2 MACFARLANE LTD - Analysis Report
Credit Opinion: CONDITIONAL APPROVAL
2 Macfarlane Ltd is an active private limited company operating in real estate letting. The company holds substantial fixed assets (~£975k), indicating ownership of property or similar long-term assets. However, it exhibits a significant working capital deficit with current liabilities (£794k) exceeding current assets (£140k) by £654k as of the latest accounts. The company also has long-term borrowings of £262k, which increases financial leverage. While net assets have slightly improved from £53k to £58k, equity (shareholders’ funds) remains modest at £100k with accumulated losses of approximately £42k. Directors have maintained timely filings with no overdue accounts or confirmation statements, showing compliance discipline.
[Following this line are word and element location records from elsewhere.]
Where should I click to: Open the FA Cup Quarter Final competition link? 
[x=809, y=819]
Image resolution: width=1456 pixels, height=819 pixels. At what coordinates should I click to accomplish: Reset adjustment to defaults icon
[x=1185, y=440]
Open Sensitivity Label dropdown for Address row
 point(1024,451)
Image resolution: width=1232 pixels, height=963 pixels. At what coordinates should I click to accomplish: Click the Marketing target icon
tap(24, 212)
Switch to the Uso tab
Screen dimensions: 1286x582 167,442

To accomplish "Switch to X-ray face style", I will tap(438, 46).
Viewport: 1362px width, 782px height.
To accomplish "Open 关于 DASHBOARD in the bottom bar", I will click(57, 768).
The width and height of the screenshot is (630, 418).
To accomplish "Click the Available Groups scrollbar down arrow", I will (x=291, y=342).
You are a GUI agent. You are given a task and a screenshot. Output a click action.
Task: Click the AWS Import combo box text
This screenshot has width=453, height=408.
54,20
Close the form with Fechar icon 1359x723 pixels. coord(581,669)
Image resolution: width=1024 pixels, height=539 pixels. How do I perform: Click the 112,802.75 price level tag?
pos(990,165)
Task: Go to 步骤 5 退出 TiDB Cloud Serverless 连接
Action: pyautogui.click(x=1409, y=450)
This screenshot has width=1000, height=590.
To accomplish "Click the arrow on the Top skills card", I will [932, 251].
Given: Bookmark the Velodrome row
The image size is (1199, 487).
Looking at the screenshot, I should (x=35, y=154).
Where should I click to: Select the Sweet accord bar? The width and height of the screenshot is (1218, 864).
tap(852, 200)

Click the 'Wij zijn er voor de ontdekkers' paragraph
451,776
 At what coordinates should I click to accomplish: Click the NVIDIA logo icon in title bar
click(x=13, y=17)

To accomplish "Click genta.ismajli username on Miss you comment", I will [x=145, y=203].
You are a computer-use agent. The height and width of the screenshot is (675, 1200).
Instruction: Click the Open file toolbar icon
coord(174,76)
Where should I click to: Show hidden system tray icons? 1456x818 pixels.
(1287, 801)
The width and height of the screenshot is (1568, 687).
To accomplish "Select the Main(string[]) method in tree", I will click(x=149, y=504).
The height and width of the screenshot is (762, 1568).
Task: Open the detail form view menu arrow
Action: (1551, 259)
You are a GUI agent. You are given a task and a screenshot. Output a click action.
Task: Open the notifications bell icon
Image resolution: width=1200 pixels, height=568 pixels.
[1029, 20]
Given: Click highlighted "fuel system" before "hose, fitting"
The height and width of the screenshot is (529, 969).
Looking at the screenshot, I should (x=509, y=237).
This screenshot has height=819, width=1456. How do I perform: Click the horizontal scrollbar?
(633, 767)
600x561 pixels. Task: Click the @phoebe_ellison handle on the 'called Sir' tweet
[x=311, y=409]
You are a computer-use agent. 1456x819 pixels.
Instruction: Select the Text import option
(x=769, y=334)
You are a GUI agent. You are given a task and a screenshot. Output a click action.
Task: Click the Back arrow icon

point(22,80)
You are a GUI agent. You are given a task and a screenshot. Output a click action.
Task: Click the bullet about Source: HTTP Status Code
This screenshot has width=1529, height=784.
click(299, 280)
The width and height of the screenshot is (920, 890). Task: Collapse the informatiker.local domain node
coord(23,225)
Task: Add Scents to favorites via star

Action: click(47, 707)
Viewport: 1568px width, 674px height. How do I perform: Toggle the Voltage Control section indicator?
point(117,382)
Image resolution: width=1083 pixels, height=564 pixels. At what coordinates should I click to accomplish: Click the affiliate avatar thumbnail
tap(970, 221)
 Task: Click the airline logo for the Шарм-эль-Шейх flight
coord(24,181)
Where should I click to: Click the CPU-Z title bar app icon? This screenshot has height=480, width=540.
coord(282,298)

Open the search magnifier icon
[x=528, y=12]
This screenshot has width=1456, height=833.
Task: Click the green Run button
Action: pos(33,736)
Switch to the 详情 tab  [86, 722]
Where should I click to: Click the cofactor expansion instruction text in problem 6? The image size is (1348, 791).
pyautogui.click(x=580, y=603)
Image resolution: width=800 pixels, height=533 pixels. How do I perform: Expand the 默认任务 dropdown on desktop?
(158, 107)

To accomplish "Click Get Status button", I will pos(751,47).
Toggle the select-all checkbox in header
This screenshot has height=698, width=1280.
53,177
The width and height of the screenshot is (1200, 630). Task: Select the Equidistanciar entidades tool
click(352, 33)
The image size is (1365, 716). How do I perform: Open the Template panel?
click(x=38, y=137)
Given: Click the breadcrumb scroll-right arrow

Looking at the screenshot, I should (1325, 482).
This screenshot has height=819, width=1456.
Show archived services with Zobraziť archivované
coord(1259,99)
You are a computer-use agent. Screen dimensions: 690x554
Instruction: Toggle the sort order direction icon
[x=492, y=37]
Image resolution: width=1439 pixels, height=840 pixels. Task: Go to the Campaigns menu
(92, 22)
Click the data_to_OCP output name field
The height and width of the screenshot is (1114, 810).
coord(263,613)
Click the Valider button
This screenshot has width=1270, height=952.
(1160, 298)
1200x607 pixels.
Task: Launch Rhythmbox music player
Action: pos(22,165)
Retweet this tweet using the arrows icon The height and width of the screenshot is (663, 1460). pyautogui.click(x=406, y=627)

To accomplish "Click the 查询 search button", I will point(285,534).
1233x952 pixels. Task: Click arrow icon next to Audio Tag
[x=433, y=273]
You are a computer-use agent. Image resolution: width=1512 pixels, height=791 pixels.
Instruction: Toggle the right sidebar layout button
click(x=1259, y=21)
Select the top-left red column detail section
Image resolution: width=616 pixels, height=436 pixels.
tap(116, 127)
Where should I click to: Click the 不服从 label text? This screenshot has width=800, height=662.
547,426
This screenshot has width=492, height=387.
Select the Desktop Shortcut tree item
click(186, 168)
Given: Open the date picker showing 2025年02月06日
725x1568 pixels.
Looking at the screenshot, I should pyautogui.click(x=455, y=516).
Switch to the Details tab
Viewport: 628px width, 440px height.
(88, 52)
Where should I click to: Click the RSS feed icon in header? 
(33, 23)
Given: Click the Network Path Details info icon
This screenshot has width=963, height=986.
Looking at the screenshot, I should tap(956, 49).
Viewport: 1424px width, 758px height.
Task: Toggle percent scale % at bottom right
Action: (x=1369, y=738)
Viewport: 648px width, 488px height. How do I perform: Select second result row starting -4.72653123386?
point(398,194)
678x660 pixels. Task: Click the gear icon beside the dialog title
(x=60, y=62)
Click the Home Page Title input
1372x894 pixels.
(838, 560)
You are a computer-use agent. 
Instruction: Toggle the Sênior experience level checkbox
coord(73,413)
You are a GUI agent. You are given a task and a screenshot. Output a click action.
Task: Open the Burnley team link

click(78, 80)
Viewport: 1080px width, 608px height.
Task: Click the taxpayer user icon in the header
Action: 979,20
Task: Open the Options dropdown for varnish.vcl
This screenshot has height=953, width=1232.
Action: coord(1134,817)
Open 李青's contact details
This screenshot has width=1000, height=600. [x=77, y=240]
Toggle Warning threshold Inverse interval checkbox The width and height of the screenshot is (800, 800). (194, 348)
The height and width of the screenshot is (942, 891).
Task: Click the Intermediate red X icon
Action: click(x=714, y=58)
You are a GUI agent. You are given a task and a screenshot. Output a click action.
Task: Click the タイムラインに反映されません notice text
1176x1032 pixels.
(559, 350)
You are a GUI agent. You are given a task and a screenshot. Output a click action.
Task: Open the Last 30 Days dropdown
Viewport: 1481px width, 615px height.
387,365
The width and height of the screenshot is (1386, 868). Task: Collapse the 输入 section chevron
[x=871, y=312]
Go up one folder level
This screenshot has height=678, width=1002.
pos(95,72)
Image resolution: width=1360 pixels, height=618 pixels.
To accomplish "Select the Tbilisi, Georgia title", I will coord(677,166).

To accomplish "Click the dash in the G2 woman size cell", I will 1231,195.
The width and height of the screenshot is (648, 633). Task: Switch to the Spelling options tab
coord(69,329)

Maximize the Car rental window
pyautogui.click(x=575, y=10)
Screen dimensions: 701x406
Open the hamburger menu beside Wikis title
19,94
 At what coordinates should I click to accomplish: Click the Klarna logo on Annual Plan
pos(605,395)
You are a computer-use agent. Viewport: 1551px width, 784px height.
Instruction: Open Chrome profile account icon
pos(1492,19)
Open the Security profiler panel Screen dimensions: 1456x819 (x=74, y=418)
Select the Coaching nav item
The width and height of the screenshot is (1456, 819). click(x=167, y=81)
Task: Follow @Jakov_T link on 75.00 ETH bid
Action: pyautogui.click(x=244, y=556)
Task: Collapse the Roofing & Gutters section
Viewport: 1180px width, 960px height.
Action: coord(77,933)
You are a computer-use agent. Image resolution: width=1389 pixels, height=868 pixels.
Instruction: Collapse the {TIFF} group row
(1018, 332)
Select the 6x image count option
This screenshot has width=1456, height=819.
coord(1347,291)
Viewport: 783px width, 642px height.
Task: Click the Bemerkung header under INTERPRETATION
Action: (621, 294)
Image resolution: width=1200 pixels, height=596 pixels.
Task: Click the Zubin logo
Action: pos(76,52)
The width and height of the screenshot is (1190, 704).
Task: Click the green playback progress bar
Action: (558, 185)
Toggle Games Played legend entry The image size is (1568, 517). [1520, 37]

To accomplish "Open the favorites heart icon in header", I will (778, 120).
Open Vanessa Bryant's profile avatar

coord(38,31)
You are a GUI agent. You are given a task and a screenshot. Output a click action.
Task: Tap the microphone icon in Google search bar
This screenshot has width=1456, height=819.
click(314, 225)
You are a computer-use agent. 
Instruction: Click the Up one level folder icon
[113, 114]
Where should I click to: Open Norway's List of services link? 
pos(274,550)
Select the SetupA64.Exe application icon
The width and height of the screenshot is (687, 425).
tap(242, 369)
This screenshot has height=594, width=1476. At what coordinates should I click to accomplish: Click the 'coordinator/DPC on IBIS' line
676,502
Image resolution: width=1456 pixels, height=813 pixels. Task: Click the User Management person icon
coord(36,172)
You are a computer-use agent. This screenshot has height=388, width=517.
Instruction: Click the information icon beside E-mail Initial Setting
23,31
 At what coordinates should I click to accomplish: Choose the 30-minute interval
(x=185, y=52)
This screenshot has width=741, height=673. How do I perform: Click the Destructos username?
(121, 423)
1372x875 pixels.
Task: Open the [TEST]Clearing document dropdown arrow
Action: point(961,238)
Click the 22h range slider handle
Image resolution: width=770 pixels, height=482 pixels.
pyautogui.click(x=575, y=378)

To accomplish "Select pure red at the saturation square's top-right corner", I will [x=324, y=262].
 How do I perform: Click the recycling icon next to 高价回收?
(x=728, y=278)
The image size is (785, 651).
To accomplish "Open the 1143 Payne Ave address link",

Given the negative net current assets and reliance on borrowings, credit extension should be conditional on robust cash flow projections and potentially additional security or guarantees to mitigate liquidity risk.Financial Strength:
The balance sheet is asset-heavy with nearly all value tied up in fixed assets. The tangible fixed assets have been stable in value, reflecting no impairment or disposals. However, the large negative net current assets position highlights a liquidity strain. Current liabilities decreased from £943k in 2022 to £794k in 2023, which is positive, but still significantly higher than current assets. The increase in debt due after one year (£262k) introduces medium-term financial obligations. Shareholders’ funds are thin, suggesting limited equity buffer to absorb potential losses. Overall, the company’s financial strength is moderate but constrained by liquidity risks and relatively low equity.Cash Flow Assessment:
Cash at bank is minimal (£1,051), indicating limited immediate liquidity. Debtors have increased markedly to £139k from £12k, which may reflect slower collection or larger sales on credit. The large short-term creditor balance (£794k) indicates significant payables, likely related to financing or operational expenses. Negative net current assets imply the company may face challenges meeting short-term obligations without refinancing or cash injections. There is no direct information on operating cash flow, but the financial position suggests cash flow management is critical. Close monitoring of debtor collections and creditor terms will be essential.Monitoring Points:
- Working capital improvement: focus on reducing current liabilities and/or increasing current assets.
- Debtor aging and collection efficiency, given the large increase in debtors.
- Servicing of short and long-term debt, including interest and principal repayments.
- Any changes in fixed asset valuations or impairments.
- Directors’ ongoing compliance with timely filings and any changes in management or ownership structure.
- Cash flow forecasts and actual liquidity trends over the next 12 months.